● Assigned task: Pull out every line below that holds the word "menu".

● Data for this task:
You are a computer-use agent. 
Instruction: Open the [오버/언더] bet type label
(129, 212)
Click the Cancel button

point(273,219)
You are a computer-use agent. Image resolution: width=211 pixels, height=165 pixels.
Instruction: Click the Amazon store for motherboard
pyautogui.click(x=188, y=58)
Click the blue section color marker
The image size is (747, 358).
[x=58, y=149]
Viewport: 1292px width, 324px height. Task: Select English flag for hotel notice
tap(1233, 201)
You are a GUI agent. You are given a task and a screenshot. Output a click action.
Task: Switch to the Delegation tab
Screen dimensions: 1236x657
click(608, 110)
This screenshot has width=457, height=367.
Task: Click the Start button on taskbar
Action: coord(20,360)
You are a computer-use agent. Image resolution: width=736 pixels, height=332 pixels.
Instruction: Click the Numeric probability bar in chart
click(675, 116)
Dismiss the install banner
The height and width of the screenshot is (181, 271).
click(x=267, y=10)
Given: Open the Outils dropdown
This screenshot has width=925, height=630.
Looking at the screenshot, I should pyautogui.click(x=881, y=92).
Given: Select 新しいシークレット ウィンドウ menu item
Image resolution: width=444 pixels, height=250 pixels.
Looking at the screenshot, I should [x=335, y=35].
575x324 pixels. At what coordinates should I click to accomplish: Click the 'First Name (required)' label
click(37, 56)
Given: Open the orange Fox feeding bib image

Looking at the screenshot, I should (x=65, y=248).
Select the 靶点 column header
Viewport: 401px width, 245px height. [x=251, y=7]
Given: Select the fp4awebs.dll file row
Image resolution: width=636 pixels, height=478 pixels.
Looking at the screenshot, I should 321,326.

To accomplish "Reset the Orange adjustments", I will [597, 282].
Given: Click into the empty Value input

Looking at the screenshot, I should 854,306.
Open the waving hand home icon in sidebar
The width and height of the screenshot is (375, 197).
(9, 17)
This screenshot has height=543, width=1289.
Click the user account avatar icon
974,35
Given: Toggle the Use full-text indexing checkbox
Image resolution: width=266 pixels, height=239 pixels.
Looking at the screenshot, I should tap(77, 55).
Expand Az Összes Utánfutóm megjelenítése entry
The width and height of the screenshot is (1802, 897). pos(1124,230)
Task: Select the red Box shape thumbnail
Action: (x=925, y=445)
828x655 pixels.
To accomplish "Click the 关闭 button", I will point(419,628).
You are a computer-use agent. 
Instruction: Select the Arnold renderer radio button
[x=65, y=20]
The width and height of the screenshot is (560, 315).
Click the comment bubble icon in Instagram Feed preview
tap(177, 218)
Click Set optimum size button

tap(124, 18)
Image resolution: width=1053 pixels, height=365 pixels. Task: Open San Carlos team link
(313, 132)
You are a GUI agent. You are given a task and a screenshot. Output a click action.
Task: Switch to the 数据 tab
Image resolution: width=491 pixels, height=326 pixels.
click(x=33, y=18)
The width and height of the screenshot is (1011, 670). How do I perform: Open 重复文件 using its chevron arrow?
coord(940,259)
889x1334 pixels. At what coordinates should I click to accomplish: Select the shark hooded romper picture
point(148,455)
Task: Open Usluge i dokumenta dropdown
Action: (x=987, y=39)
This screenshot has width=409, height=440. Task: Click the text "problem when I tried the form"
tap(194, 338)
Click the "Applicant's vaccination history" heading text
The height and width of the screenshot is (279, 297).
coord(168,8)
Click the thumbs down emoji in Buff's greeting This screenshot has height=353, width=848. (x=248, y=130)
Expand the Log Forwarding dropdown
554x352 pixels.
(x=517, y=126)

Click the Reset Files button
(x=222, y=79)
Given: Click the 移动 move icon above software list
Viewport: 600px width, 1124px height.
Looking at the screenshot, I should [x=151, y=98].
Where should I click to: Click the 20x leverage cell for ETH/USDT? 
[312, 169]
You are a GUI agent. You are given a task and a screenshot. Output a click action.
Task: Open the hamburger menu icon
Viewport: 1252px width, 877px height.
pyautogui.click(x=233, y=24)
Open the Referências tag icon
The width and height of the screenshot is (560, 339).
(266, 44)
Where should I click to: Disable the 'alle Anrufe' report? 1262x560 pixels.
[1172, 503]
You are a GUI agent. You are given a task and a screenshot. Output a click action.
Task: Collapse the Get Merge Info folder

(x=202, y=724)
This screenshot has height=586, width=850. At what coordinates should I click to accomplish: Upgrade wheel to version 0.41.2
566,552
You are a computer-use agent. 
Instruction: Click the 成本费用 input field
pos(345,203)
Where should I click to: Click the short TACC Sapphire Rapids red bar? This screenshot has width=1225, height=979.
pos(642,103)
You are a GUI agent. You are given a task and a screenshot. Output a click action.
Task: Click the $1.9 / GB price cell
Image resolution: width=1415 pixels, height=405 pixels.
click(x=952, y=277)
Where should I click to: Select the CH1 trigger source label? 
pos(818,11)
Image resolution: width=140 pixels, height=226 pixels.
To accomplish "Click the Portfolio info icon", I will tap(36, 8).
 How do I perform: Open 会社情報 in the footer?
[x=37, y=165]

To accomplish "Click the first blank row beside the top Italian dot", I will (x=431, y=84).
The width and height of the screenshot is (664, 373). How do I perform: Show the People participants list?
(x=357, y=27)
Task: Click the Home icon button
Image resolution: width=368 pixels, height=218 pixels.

● Response to this task:
Given: Select 新しいシークレット ウィンドウ menu item
Task: Open the hamburger menu icon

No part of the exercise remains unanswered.